### Given entries
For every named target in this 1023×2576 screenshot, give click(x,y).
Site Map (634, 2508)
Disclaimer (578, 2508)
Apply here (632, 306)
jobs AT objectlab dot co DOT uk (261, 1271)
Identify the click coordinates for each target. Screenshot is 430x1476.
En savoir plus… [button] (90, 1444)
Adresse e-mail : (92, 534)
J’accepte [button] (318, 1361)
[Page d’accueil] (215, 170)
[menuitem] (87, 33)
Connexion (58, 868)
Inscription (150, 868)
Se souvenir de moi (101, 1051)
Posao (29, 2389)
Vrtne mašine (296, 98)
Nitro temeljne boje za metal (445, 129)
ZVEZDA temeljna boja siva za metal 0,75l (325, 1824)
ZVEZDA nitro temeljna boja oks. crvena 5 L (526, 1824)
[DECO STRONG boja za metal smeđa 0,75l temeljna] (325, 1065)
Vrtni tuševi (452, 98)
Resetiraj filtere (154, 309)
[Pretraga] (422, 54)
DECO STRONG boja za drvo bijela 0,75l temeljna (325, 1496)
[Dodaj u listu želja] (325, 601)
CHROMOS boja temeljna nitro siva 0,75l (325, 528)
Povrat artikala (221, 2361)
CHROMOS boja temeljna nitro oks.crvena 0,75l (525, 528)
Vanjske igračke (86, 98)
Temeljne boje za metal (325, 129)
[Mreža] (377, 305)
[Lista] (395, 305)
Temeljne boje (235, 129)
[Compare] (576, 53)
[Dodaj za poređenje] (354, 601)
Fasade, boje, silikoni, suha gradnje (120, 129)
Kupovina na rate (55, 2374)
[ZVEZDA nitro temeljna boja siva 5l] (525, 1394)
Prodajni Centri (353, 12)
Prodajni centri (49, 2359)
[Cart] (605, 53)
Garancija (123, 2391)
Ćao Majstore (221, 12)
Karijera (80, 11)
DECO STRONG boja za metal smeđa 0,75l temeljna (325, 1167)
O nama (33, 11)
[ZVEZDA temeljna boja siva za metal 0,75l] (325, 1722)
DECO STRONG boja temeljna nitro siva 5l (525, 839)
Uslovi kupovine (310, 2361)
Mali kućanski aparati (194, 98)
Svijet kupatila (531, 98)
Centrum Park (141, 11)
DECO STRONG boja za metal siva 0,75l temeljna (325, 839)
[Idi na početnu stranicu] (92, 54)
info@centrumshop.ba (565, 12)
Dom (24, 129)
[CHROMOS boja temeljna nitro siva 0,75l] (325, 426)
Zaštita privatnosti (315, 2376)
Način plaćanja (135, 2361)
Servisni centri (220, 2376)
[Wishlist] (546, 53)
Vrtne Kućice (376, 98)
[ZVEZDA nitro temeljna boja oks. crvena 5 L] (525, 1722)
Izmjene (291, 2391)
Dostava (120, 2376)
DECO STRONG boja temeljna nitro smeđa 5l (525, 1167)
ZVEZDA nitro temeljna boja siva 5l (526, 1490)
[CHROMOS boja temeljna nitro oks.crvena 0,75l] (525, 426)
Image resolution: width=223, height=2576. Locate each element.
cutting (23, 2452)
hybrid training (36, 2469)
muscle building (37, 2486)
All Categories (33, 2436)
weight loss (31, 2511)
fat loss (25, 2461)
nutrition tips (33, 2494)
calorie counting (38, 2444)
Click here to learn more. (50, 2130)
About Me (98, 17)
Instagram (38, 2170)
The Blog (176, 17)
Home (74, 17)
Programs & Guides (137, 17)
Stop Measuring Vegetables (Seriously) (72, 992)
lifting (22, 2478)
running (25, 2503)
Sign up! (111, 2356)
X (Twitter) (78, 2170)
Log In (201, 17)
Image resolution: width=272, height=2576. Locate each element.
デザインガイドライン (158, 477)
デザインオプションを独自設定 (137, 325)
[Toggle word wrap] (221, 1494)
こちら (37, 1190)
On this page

### Exercise
Only the number is wanted: how many lines in the listing contain the word "crvena"?

### Result for this exercise
4